#### 課題一覧
a. 映画『インポート、エクスポート』のレビューについて、以下の問いに答えてください。
(i) この映画は何年に製作されたものですか。
(ii) 雰囲気が少し似ていると述べられているのは、どこの国の何という監督ですか。
(iii) オルガはウクライナでどのような仕事をしていますか。
b. 映画『インポート、エクスポート』のレビューの続きを、最後の文の後から書いてください。

#### 引用文
····················
のんchan

インポート、エクスポートののんchanのレビュー・感想・評価

インポート、エクスポート(2007年製作の映画)
3.7
ウルリヒ・ザイドル監督の『パラダイス3部作』が私は結構お気に入り💕

今作はその5年前の製作。風変わりなジャケが気になりながらもようやく鑑賞気分に...このシーンは老人介護施設のパーティ🥳

監督の独特の持ち味で、やはりエロティックな場面(ポルノのような変態シーン)を挿入しながらも、真っ当な社会派の映画🎦
独特の空気感がクスッ🤭と笑えるゆる〜いコメディでもあるかも?

雰囲気的にはスウェーデンのロイ・アンダーソン監督にちょっと似ているかな?


舞台はウクライナ🇺🇦とオーストリア🇦🇹の男女2人がそれぞれ仕事を得る為に必死に立ち向かう物語。

ウクライナで看護師をしている金髪美人でシングル・マザーのオルガ。給料があまりにも少なく生活ができなくなり、まだ乳飲み児を母に託してオーストリアへ。
····················
#### データ
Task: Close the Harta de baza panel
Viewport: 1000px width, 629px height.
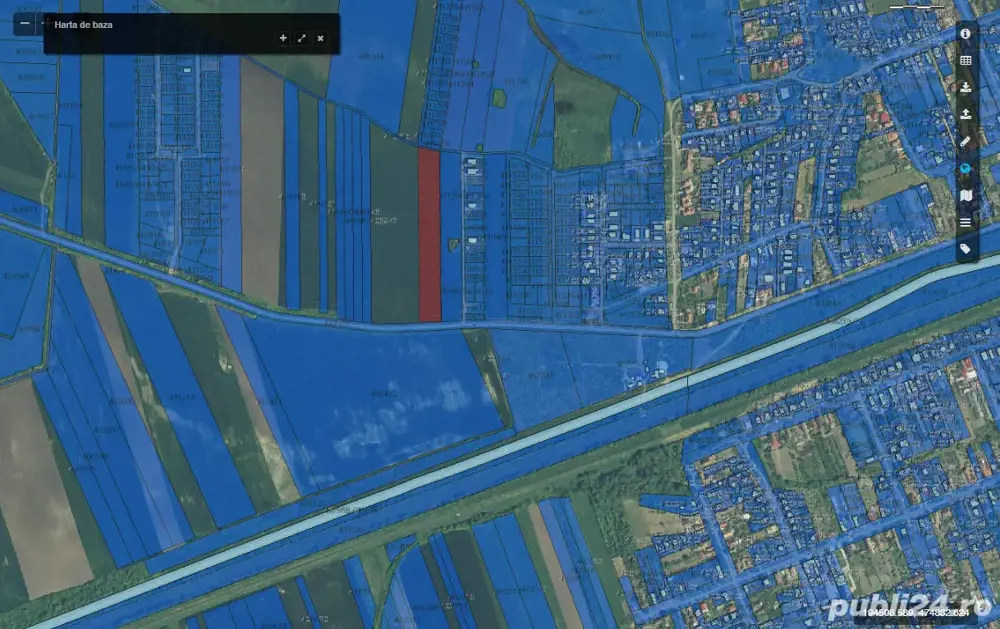Action: pos(320,38)
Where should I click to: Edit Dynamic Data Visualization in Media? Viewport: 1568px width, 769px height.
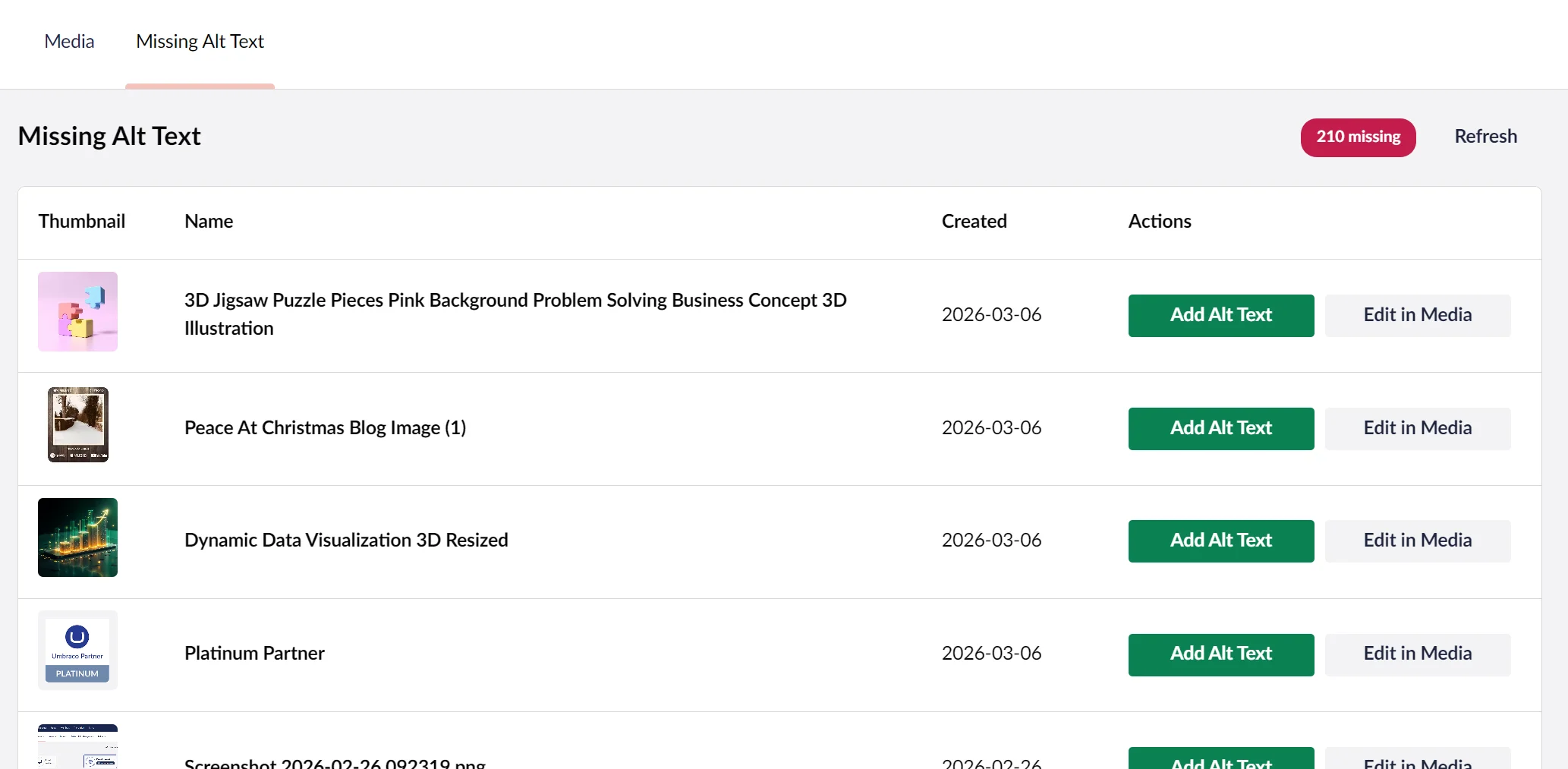click(1417, 541)
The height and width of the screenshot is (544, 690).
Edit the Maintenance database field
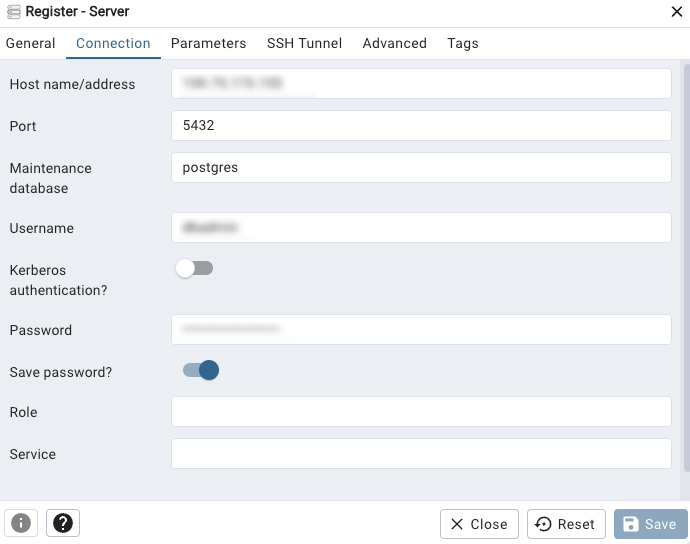point(420,168)
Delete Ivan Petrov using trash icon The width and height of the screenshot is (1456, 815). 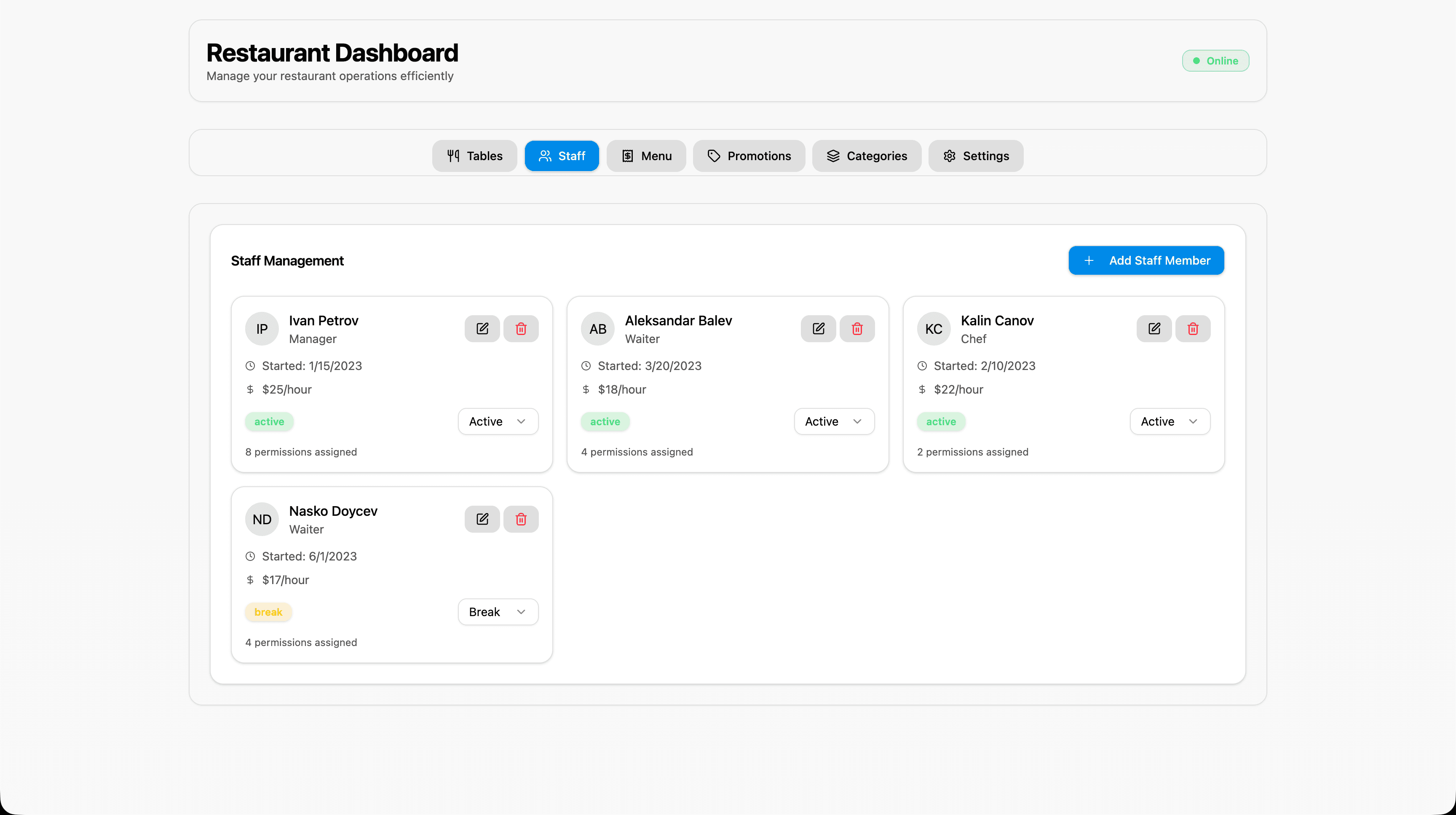(521, 329)
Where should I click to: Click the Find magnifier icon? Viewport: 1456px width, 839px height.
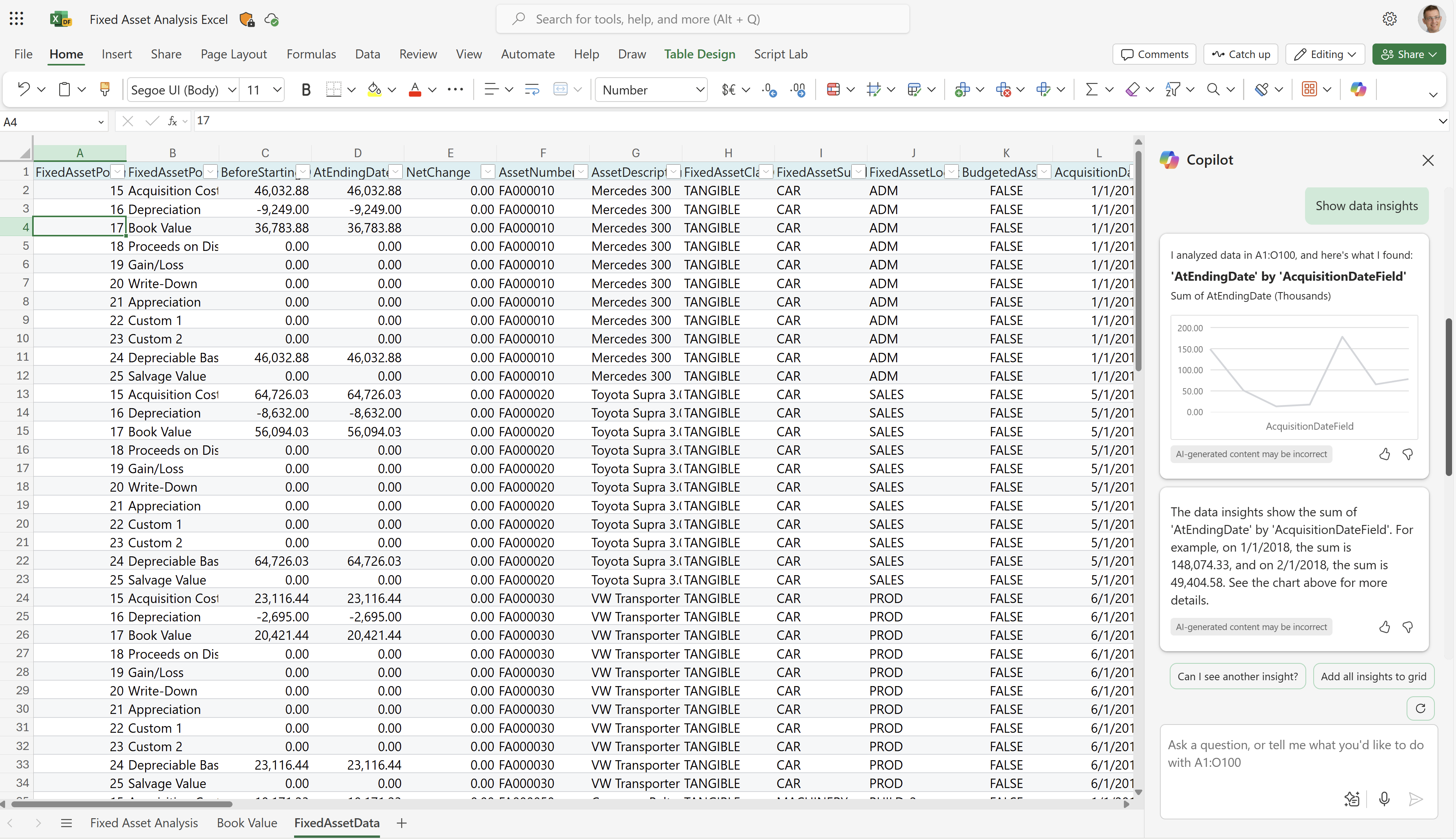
····················
#### 解答例
a.
(i) 2007年
(ii) スウェーデンのロイ・アンダーソン監督
(iii) 看護師

b.
一方、オーストリアで様々な仕事を転々とするがどれも続かない青年ポール。愛想がなく無口なので仕事も友達も彼女とも上手く行かず、仕方なく義父の仕事を手伝いウクライナへ。

2人とも言葉が通じない国へ行き、悪戦苦闘する姿を映し出す。あくまで底辺の労働者階級の人々の状況がリアルに描かれている。

オルガは母国では資格を持つ看護師なのに、オーストリアでは清掃員しかやれる仕事がない😞
そんな中でも母国語を知る老人とお喋りしたり、こっそりダンスを踊ったり...認知症の行動、佇まい、排泄処理は胸に迫るし、オルガは老人の突然の死に面喰らう...

ポールはショピングセンターの夜警を解雇され、友人や義父から借金を重ねていた。借金返済で仕方なく気に入らない義父の仕事を手伝うしかなくなる。凍えそうな車中泊や義父の性的嗜好に嫌気が差してウクライナで1人で仕事を探し始める...


2人の物語が同時に進むが最後まで出会うことはなく、それぞれに社会の理不尽さ、現実の厳しさ、憤り、やるせなさをリンクさせる。

カメラは引きで映し出す風景や群衆、また真正面からシンメトリーでのアングルの対比がセンスを醸し出している。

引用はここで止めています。